Cities adopt law professor's plan to fix mortgage crisis

Cornell Law Professor Robert Hockett’s plan advocating that cities partner with private investors to purchase troubled mortgages at market value and refinance them is gaining traction with municipal government officials.

Underwater mortgages – loans with a higher balance than the market value of a home – remain a drag on U.S. economic recovery. “Even the loan holders themselves recognize that writedowns [reducing the principal on a loan by the lender] maximize the expected values of their troubled loans,” said Hockett.

Adopting Hockett’s plan could reverse urban blight and keep mortgagors in their homes. On July 30 Richmond, Calif., became the first city to offer to purchase underwater mortgage loans, and Irvington, N.J., and Seattle, Wash., have consulted with Hockett to deal with their city’s foreclosure problems. About 20 other cities are in various stages of implementing versions of Hockett’s plan to exercise their eminent domain authority.

“What is particularly exciting about this,” Hockett said, “is that all of these cities are acting independently, and that all of them are showing interest in different variations on the plan tailored to their own unique foreclosure crises.”

Some cities are interested in working with nonprofit organizational funding. Others want to employ government foreclosure-prevention funds, and some are partnering with private service providers with whom Hockett is working and who offer variants of his plan’s template.

“The problem is that a host of classic creditor collective action problems … prevent creditors’ acting in their acknowledged self-interest,” Hockett said. “Collective action problems require collective agents for their solution – agents authorized to act on behalf of all.
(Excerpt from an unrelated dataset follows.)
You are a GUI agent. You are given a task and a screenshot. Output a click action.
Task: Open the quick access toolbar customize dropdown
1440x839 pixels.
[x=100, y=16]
The best situated agents right now are municipalities, which are first to feel the impact of mass foreclosure, homelessness, property value and revenue base declines, and consequent blight.”

Hockett predicts his plan will play well with a variety of constituencies. “Because it’s a local solution, federalists should be as happy with it as are debtors and creditors,” he said. “And because it amounts to an inverse of the action upheld in the infamous Kelo decision of 2005, property rights advocates should love it as well.”

“After years of first quietly, then not so quietly pushing this idea, it is very exciting to see that it now is becoming a fully fledged ‘movement,’” Hockett said. “The cities and the nation at large might now at long last emerge from their six-yearlong debt-deflationary slump, and they have my great colleagues in government and [in] the financial, community advocacy and legal communities to thank for it.”

Hockett’s plan is detailed in two papers “It Takes a Village: Municipal Condemnation Proceedings and Public/Private Partnerships for Mortgage Loan Modification, Value Preservation and Economic Recovery” and “Paying Paul and Robbing No One: An Eminent Domain Solution for Underwater Mortgage Debt that Can Benefit Literally Everyone.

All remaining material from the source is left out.